═══ ENTRIES PROVIDED
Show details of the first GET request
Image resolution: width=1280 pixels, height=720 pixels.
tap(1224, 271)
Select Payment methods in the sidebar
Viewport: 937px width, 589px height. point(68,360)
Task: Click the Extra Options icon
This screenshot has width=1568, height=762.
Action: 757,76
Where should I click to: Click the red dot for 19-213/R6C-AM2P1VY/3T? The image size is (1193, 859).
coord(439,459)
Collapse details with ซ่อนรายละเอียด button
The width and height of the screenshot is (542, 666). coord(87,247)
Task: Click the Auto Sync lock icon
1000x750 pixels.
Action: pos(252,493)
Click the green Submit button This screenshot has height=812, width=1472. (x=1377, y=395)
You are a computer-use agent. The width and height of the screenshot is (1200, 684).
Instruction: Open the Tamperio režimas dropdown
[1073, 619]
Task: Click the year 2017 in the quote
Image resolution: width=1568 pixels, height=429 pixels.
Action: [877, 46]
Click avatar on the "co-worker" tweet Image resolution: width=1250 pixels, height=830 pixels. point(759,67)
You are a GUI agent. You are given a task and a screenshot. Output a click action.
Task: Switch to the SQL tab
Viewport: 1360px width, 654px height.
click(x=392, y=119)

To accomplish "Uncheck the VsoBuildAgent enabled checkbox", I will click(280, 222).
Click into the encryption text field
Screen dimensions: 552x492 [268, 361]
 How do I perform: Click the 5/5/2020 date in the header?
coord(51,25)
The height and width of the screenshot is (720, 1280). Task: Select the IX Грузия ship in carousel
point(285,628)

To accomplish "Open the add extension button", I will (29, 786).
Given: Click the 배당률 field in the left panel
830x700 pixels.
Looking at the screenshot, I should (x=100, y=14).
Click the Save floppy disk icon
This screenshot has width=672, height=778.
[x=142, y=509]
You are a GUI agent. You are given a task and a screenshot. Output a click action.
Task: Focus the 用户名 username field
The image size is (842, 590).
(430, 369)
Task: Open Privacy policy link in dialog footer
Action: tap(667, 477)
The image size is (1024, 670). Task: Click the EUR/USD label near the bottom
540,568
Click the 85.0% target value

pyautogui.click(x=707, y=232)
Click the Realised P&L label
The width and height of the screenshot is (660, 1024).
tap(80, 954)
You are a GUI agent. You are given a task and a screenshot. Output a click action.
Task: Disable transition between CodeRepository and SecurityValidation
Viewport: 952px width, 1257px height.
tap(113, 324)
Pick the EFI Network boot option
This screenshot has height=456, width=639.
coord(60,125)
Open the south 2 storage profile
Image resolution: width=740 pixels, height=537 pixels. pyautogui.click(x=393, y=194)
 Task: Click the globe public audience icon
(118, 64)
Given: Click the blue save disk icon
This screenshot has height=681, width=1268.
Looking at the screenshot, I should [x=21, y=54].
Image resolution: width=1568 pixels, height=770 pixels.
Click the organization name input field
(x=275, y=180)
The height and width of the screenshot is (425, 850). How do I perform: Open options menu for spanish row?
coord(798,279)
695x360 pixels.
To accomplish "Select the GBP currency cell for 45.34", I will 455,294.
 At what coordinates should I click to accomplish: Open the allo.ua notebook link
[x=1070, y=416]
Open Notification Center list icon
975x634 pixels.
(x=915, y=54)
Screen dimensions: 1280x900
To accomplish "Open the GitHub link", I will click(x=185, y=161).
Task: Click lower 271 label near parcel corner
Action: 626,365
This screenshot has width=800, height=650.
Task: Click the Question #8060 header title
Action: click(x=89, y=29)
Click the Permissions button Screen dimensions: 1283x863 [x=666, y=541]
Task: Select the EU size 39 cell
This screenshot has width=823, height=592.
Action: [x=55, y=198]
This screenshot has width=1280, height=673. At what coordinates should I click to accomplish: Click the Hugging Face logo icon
══════
### TASK INSTRUCTIONS
Tally the lines in the records above that contain the word "cell". Write the number and nothing else.

### ANSWER BOX
2